Hint: Two-factor authentication is so dramatically more secure that you're far better off implementing it
Unless it's Twitter, which allows only the login method that's most expensive per use for many U.S. users.
The testing criteria is flawed.
If websites did their security right, there is no issue with it just being "a".
Once you salt, pepper, and hash that letter it becomes just as tricky to hack as "h&t3)__ner!1" -- 64 digits of random looking hex.
A real indicator of a website's bad password storage is if there is a character limit. If they only allow password that are 12 characters or fewer, then you know they are saving the password in a recoverable format. You should also try doing a "Forgot Password"; if they can email your password back in plain text, I wouldn't trust that site with the recipe for a peanut butter and jelly sandwich.
Sure, the data has to be breeched first
Why does the data need to start wearing pants?
That'd be difficult on sites that use a username as part of a user's public identity. For example, someone who reads the comments of all stories on the front page of Slashdot can see the usernames of all logged-in users who have commented on those stories.
Yeah at least when sites have custom logins the profile stays there, more and more are asking to log in via social media or gmail account... why would I want to link anymore information about be on the internet than absolutely necessary?
And if you estimate entropy PROPERLY
What's "properly"? Kolmogorov complexity isn't tractable to compute.
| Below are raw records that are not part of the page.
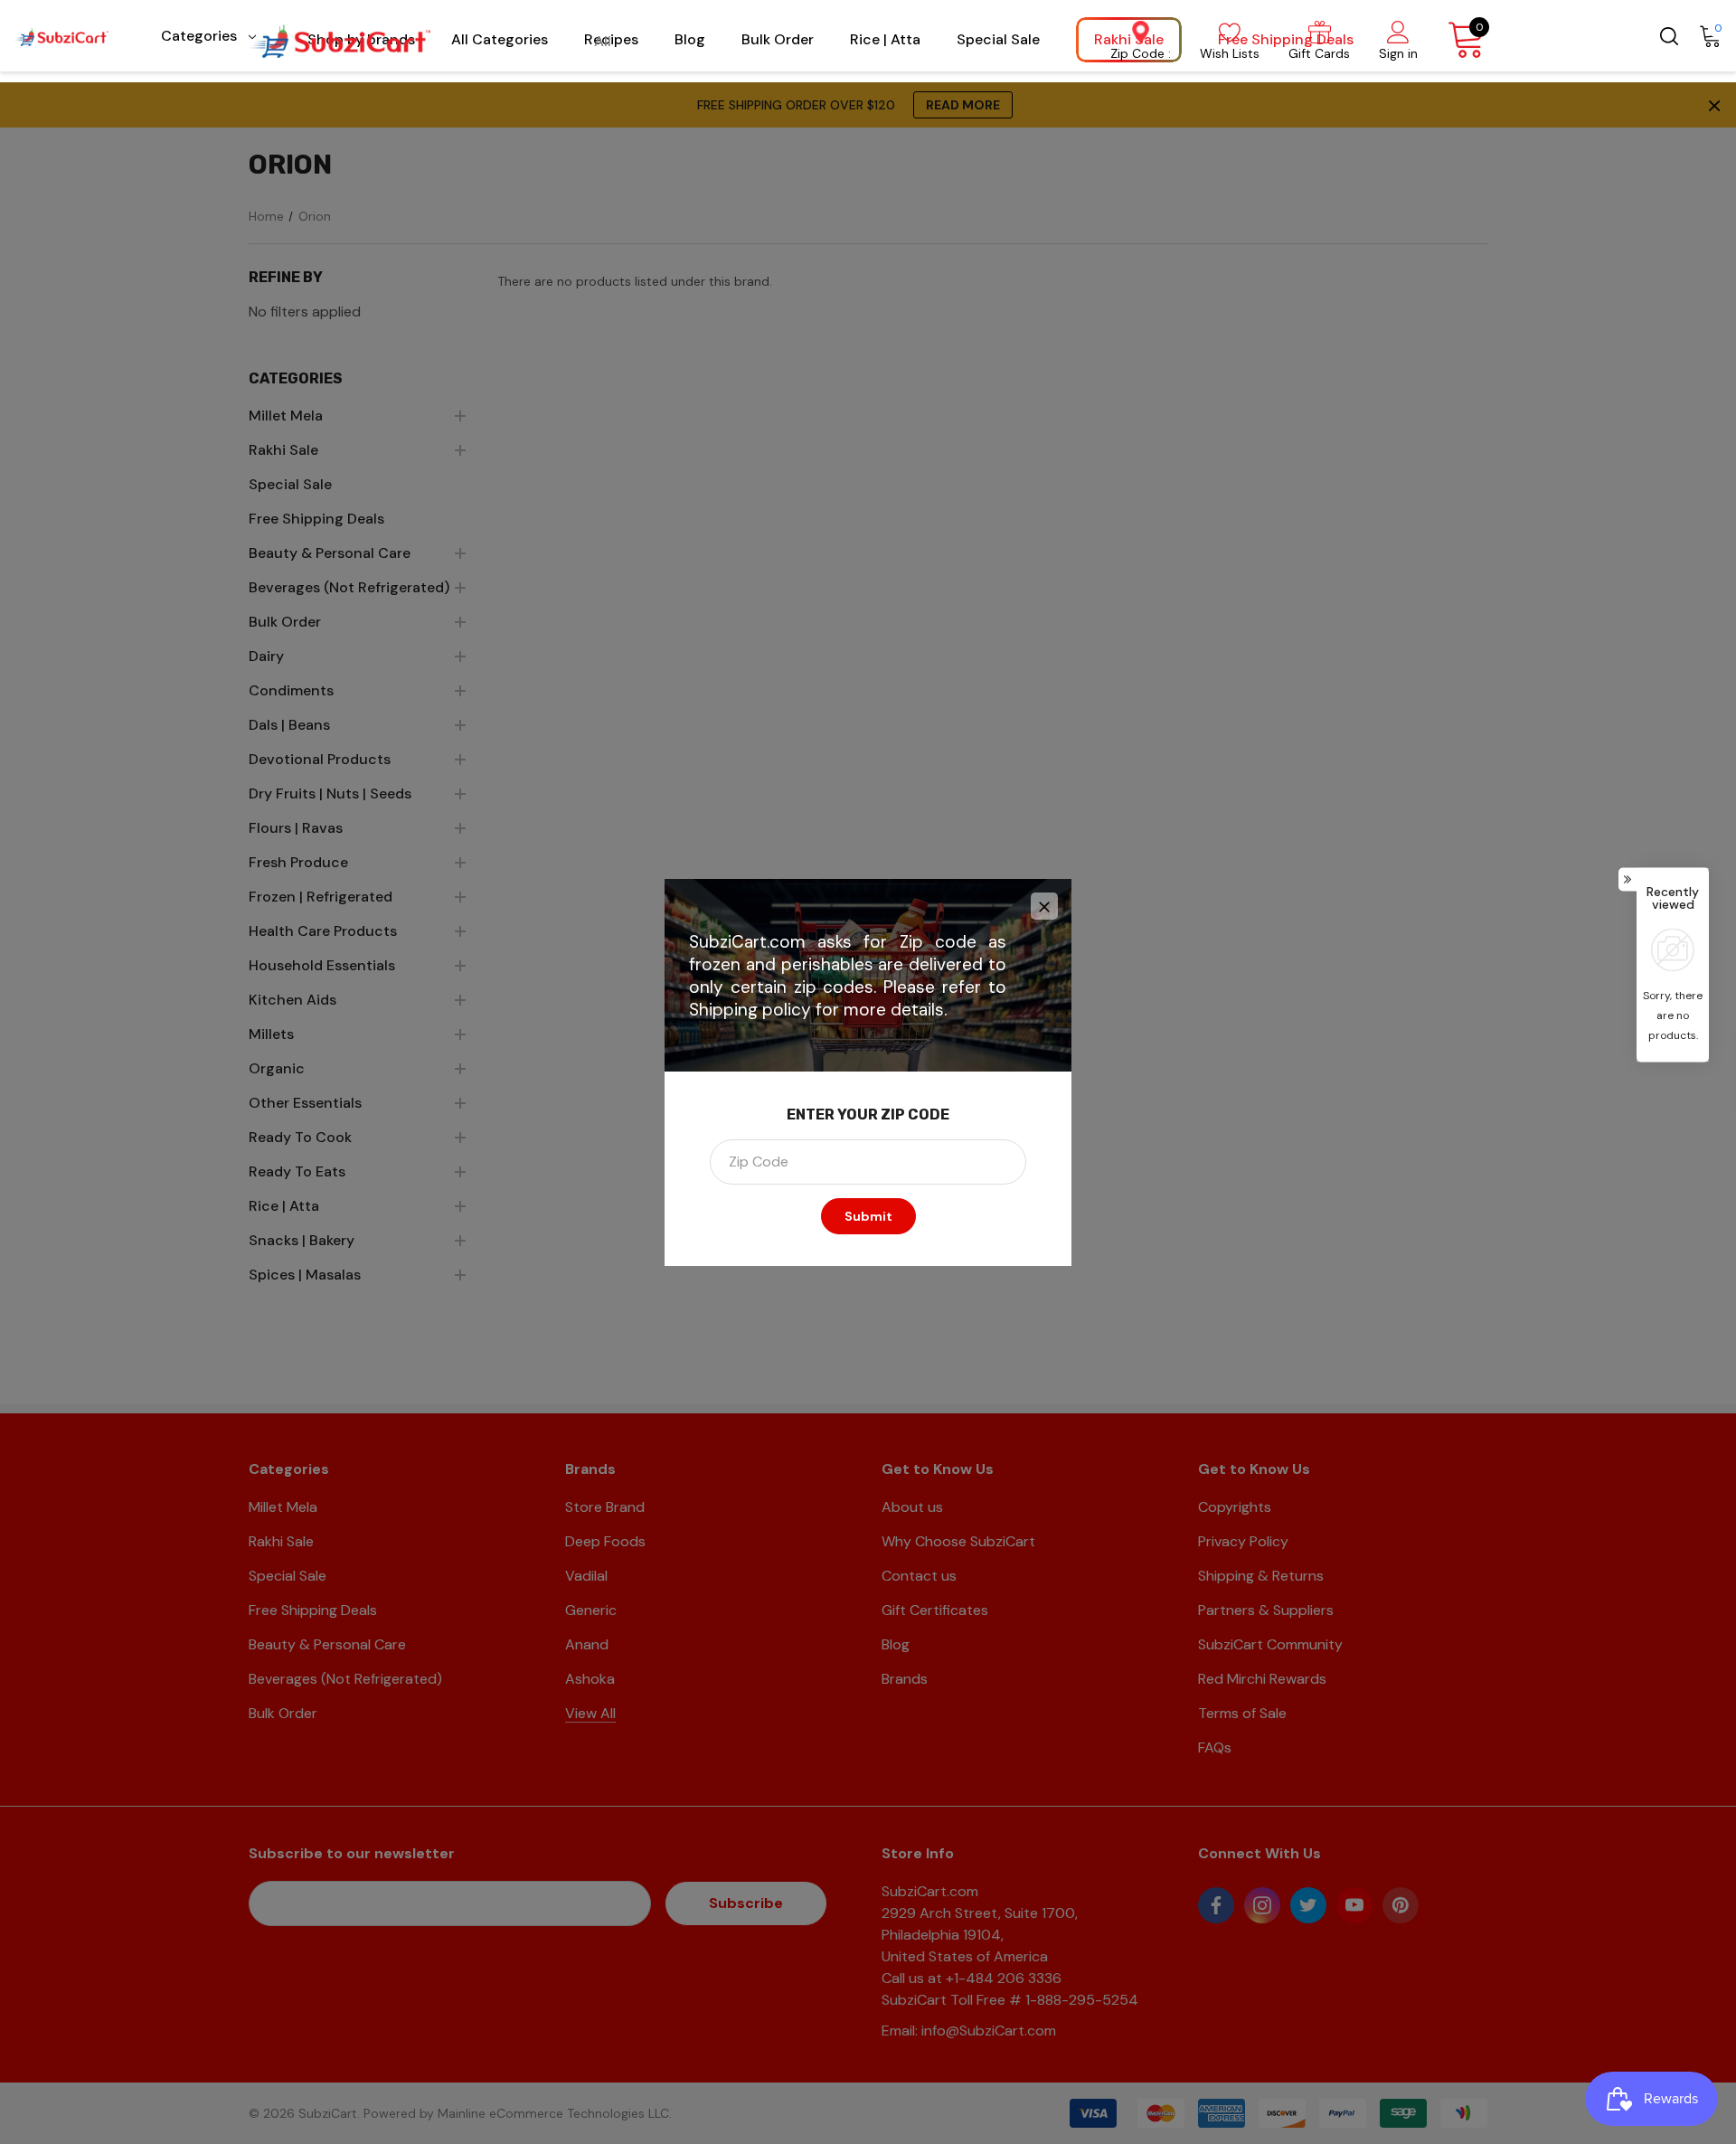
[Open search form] (1667, 34)
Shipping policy (750, 1009)
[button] (1044, 906)
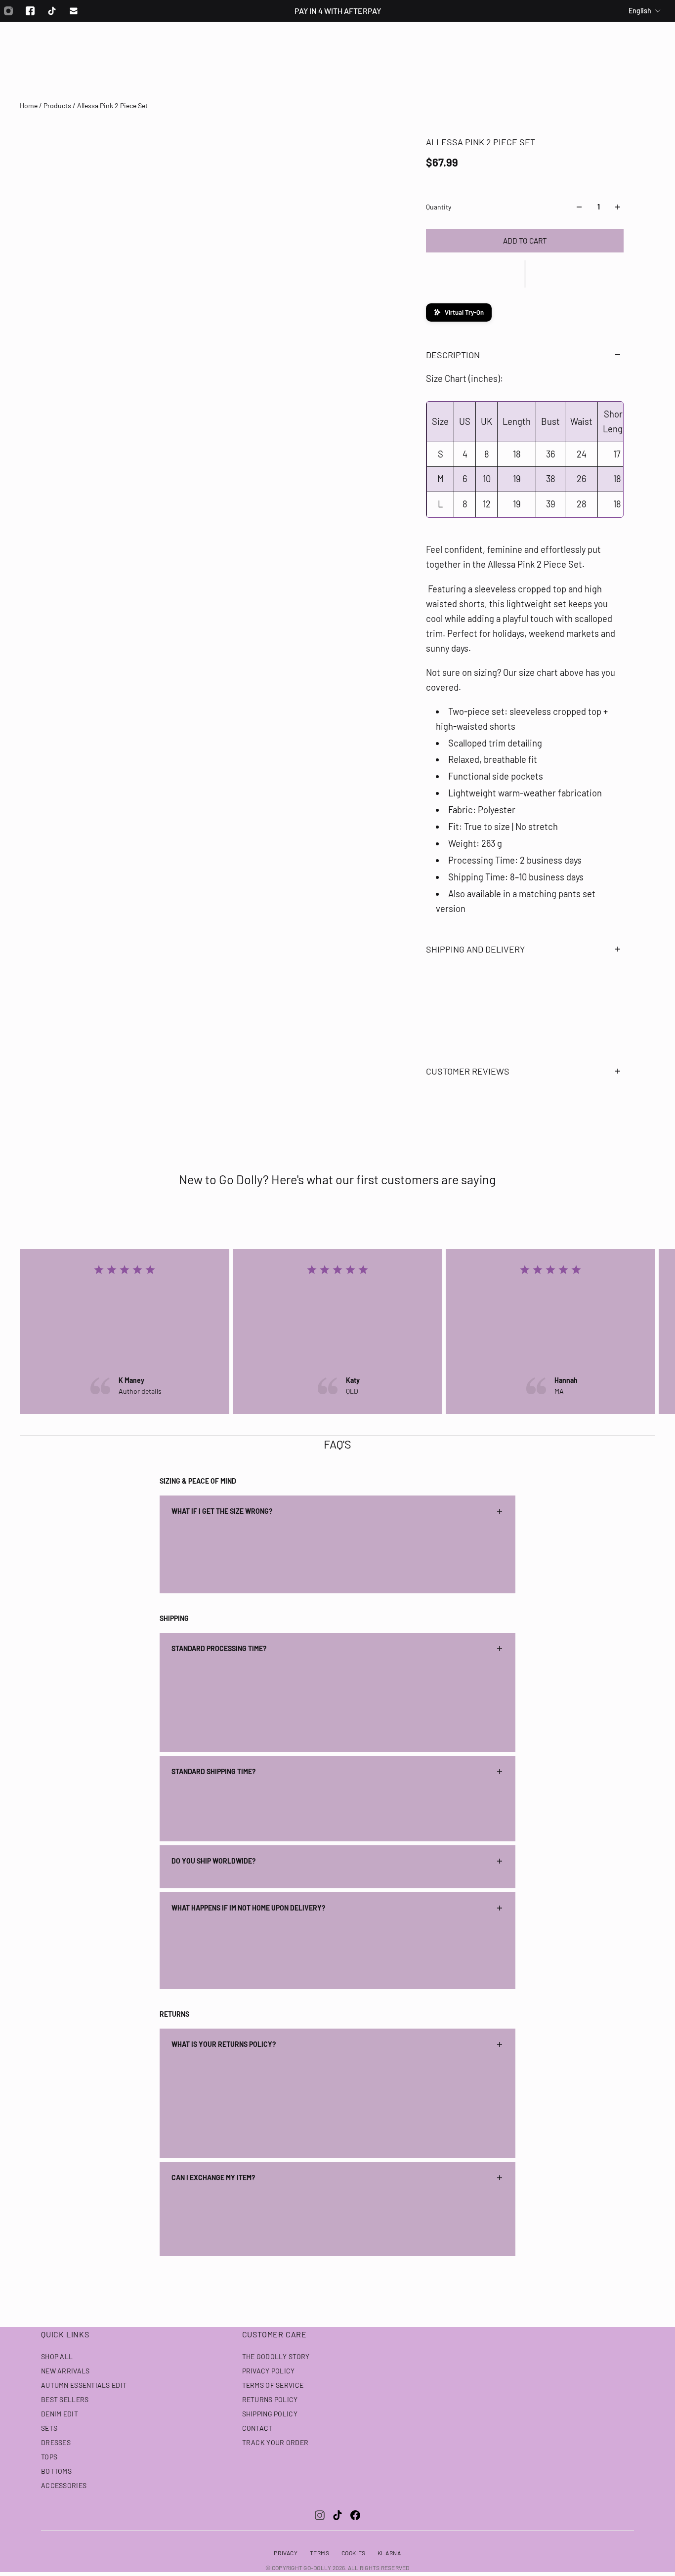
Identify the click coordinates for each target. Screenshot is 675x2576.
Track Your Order (275, 2442)
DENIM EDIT (59, 2414)
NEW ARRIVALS (65, 2371)
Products (58, 105)
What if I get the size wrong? (221, 1511)
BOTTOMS (56, 2471)
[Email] (73, 11)
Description (453, 354)
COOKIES (353, 2552)
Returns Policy (270, 2399)
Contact (257, 2428)
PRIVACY (285, 2552)
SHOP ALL (57, 2356)
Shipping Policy (269, 2414)
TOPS (49, 2456)
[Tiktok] (52, 11)
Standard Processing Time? (218, 1648)
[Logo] (337, 48)
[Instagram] (320, 2515)
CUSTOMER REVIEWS (467, 1071)
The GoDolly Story (276, 2356)
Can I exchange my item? (213, 2177)
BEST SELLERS (64, 2399)
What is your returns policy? (223, 2044)
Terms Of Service (272, 2385)
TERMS (320, 2552)
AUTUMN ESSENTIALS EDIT (84, 2385)
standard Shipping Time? (213, 1771)
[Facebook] (30, 11)
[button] (525, 274)
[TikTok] (337, 2515)
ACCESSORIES (63, 2485)
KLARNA (389, 2552)
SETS (49, 2428)
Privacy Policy (268, 2371)
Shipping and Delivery (475, 949)
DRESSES (56, 2442)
using a sync solution like Dropbox shouldn't be a problem
What I fear is that I would add two passwords on separate machines, and then the ownCloud or Dropbox client gets a merge conflict when it sees that both versions of the password vault file have changed.
Especially if there's a separate keyfile that you don't include on shared storage and instead copy to every client device manually.
How is that done on mobile, especially when iOS didn't have a user-accessible file system last I checked?
See: http://cubicspot.blogspot.com/2012/08/how-to-identify-websites-with-weak.html
8+ - Good
Alphanumeric required - Bad, you allow the attacker to skip testing all alpha-only / numeric-only passwords.
Password strenght meter - We all know they don't work
Logins cannot be brute forces - OK
2-FA auth - doesn't have much to do with passwords
That's fine for passwords that don't affect the path to e-mail. In fact, some sites embrace passwordless login through one-time tokens sent through e-mail. But it wouldn't work for the password to the user's Internet connection (PPPoE, RADIUS, subscription hotspot with a captive portal, etc.) or to the user's e-mail itself.
Nor does it work if your site has a lot of users such as jondeanmack, who expects to be able to register without providing a means of password recovery.
I wouldn't bother.
In their snide remark about entropy above about the calculation being incorrect, the AC has merely just declared that they don't even have a vocabulary of 1000 words (~2^10).